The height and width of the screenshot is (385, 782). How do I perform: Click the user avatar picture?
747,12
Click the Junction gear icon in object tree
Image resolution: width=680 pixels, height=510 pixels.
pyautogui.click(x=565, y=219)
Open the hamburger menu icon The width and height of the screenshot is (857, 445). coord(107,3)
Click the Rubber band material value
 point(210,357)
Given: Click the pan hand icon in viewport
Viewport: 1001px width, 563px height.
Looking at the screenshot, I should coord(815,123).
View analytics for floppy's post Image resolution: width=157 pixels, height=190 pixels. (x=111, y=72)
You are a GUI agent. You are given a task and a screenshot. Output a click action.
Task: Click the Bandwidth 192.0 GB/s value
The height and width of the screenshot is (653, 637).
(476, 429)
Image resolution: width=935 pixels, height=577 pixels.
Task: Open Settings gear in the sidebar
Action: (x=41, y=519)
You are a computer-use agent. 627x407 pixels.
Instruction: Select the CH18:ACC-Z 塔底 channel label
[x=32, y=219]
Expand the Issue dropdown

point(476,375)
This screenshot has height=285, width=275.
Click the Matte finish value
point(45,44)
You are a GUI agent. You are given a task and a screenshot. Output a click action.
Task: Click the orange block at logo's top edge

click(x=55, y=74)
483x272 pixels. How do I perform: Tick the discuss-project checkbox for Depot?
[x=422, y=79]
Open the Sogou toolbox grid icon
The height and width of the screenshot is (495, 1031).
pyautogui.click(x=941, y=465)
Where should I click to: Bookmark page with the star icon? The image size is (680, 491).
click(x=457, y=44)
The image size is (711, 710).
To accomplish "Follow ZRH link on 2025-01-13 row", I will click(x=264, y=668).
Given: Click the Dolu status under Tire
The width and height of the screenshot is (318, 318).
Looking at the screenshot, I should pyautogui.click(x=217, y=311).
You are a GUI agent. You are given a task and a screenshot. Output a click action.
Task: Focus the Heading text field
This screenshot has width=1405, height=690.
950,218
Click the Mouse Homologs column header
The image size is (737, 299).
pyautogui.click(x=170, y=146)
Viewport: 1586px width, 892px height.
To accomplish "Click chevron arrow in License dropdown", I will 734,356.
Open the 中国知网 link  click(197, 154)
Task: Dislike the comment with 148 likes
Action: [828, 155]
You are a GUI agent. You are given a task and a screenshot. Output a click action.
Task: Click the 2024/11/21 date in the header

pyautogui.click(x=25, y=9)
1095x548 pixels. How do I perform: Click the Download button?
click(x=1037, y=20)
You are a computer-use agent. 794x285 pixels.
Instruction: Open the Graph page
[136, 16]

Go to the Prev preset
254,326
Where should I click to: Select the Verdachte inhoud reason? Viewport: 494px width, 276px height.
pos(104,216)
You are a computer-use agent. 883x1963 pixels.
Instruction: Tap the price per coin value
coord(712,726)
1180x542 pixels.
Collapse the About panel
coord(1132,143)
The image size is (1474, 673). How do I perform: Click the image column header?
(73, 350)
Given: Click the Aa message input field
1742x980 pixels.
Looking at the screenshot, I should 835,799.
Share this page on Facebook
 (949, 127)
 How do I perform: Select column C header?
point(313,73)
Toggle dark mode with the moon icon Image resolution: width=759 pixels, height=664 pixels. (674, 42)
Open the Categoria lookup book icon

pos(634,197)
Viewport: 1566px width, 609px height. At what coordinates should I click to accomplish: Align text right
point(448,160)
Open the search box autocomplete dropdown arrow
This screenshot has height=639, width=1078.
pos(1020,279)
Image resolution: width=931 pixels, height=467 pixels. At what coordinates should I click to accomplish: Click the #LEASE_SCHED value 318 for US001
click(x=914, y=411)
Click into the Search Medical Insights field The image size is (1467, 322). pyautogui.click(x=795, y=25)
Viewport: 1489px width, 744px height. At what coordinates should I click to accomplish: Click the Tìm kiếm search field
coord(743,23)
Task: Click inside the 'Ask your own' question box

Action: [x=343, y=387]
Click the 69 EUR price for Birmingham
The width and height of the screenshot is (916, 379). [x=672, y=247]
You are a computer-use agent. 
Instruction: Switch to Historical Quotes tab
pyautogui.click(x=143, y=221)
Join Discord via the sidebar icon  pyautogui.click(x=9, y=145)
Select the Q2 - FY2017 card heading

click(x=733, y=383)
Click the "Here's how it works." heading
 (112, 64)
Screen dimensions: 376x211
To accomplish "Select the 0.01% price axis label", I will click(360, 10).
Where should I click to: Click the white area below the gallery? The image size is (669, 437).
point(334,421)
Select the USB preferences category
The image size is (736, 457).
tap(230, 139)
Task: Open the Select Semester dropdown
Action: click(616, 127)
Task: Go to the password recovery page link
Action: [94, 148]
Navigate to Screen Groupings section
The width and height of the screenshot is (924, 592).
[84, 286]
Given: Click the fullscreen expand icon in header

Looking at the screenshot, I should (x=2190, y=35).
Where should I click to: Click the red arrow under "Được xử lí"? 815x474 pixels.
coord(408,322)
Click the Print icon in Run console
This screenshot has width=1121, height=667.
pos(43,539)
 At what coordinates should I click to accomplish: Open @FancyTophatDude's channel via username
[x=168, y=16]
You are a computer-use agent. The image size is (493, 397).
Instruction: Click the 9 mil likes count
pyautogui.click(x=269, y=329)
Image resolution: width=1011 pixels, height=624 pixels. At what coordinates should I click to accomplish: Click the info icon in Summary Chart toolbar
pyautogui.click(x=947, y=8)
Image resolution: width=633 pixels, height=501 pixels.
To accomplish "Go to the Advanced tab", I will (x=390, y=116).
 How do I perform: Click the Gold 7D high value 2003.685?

..............................

EXERCISE GOAL:
Output every line of the records above as a numbered list, and leave out any blank lines.

RESPONSE TO THE TASK:
1. The height and width of the screenshot is (385, 782). How do I perform: Click the user avatar picture?
2. 747,12
3. Click the Junction gear icon in object tree
4. Image resolution: width=680 pixels, height=510 pixels.
5. pyautogui.click(x=565, y=219)
6. Open the hamburger menu icon The width and height of the screenshot is (857, 445). coord(107,3)
7. Click the Rubber band material value
8.  point(210,357)
9. Given: Click the pan hand icon in viewport
10. Viewport: 1001px width, 563px height.
11. Looking at the screenshot, I should coord(815,123).
12. View analytics for floppy's post Image resolution: width=157 pixels, height=190 pixels. (x=111, y=72)
13. You are a GUI agent. You are given a task and a screenshot. Output a click action.
14. Task: Click the Bandwidth 192.0 GB/s value
15. The height and width of the screenshot is (653, 637).
16. (476, 429)
17. Image resolution: width=935 pixels, height=577 pixels.
18. Task: Open Settings gear in the sidebar
19. Action: (x=41, y=519)
20. You are a computer-use agent. 627x407 pixels.
21. Instruction: Select the CH18:ACC-Z 塔底 channel label
22. [x=32, y=219]
23. Expand the Issue dropdown
24. point(476,375)
25. This screenshot has height=285, width=275.
26. Click the Matte finish value
27. point(45,44)
28. You are a GUI agent. You are given a task and a screenshot. Output a click action.
29. Task: Click the orange block at logo's top edge
30. click(x=55, y=74)
31. 483x272 pixels. How do I perform: Tick the discuss-project checkbox for Depot?
32. [x=422, y=79]
33. Open the Sogou toolbox grid icon
34. The height and width of the screenshot is (495, 1031).
35. pyautogui.click(x=941, y=465)
36. Where should I click to: Bookmark page with the star icon? The image size is (680, 491).
37. click(x=457, y=44)
38. The image size is (711, 710).
39. To accomplish "Follow ZRH link on 2025-01-13 row", I will click(x=264, y=668).
40. Given: Click the Dolu status under Tire
41. The width and height of the screenshot is (318, 318).
42. Looking at the screenshot, I should pyautogui.click(x=217, y=311).
43. You are a GUI agent. You are given a task and a screenshot. Output a click action.
44. Task: Focus the Heading text field
45. This screenshot has width=1405, height=690.
46. 950,218
47. Click the Mouse Homologs column header
48. The image size is (737, 299).
49. pyautogui.click(x=170, y=146)
50. Viewport: 1586px width, 892px height.
51. To accomplish "Click chevron arrow in License dropdown", I will 734,356.
52. Open the 中国知网 link  click(197, 154)
53. Task: Dislike the comment with 148 likes
54. Action: [828, 155]
55. You are a GUI agent. You are given a task and a screenshot. Output a click action.
56. Task: Click the 2024/11/21 date in the header
57. pyautogui.click(x=25, y=9)
58. 1095x548 pixels. How do I perform: Click the Download button?
59. click(x=1037, y=20)
60. You are a computer-use agent. 794x285 pixels.
61. Instruction: Open the Graph page
62. [136, 16]
63. Go to the Prev preset
64. 254,326
65. Where should I click to: Select the Verdachte inhoud reason? Viewport: 494px width, 276px height.
66. pos(104,216)
67. You are a computer-use agent. 883x1963 pixels.
68. Instruction: Tap the price per coin value
69. coord(712,726)
70. 1180x542 pixels.
71. Collapse the About panel
72. coord(1132,143)
73. The image size is (1474, 673). How do I perform: Click the image column header?
74. (73, 350)
75. Given: Click the Aa message input field
76. 1742x980 pixels.
77. Looking at the screenshot, I should 835,799.
78. Share this page on Facebook
79.  (949, 127)
80.  How do I perform: Select column C header?
81. point(313,73)
82. Toggle dark mode with the moon icon Image resolution: width=759 pixels, height=664 pixels. (674, 42)
83. Open the Categoria lookup book icon
84. pos(634,197)
85. Viewport: 1566px width, 609px height. At what coordinates should I click to accomplish: Align text right
86. point(448,160)
87. Open the search box autocomplete dropdown arrow
88. This screenshot has height=639, width=1078.
89. pos(1020,279)
90. Image resolution: width=931 pixels, height=467 pixels. At what coordinates should I click to accomplish: Click the #LEASE_SCHED value 318 for US001
91. click(x=914, y=411)
92. Click into the Search Medical Insights field The image size is (1467, 322). pyautogui.click(x=795, y=25)
93. Viewport: 1489px width, 744px height. At what coordinates should I click to accomplish: Click the Tìm kiếm search field
94. coord(743,23)
95. Task: Click inside the 'Ask your own' question box
96. Action: [x=343, y=387]
97. Click the 69 EUR price for Birmingham
98. The width and height of the screenshot is (916, 379). [x=672, y=247]
99. You are a computer-use agent. 
100. Instruction: Switch to Historical Quotes tab
101. pyautogui.click(x=143, y=221)
102. Join Discord via the sidebar icon  pyautogui.click(x=9, y=145)
103. Select the Q2 - FY2017 card heading
104. click(x=733, y=383)
105. Click the "Here's how it works." heading
106.  (112, 64)
107. Screen dimensions: 376x211
108. To accomplish "Select the 0.01% price axis label", I will click(360, 10).
109. Where should I click to: Click the white area below the gallery? The image size is (669, 437).
110. point(334,421)
111. Select the USB preferences category
112. The image size is (736, 457).
113. tap(230, 139)
114. Task: Open the Select Semester dropdown
115. Action: click(616, 127)
116. Task: Go to the password recovery page link
117. Action: [94, 148]
118. Navigate to Screen Groupings section
119. The width and height of the screenshot is (924, 592).
120. [84, 286]
121. Given: Click the fullscreen expand icon in header
122. Looking at the screenshot, I should (x=2190, y=35).
123. Where should I click to: Click the red arrow under "Được xử lí"? 815x474 pixels.
124. coord(408,322)
125. Click the Print icon in Run console
126. This screenshot has width=1121, height=667.
127. pos(43,539)
128.  At what coordinates should I click to accomplish: Open @FancyTophatDude's channel via username
129. [x=168, y=16]
130. You are a computer-use agent. The image size is (493, 397).
131. Instruction: Click the 9 mil likes count
132. pyautogui.click(x=269, y=329)
133. Image resolution: width=1011 pixels, height=624 pixels. At what coordinates should I click to accomplish: Click the info icon in Summary Chart toolbar
134. pyautogui.click(x=947, y=8)
135. Image resolution: width=633 pixels, height=501 pixels.
136. To accomplish "Go to the Advanced tab", I will (x=390, y=116).
137.  How do I perform: Click the Gold 7D high value 2003.685?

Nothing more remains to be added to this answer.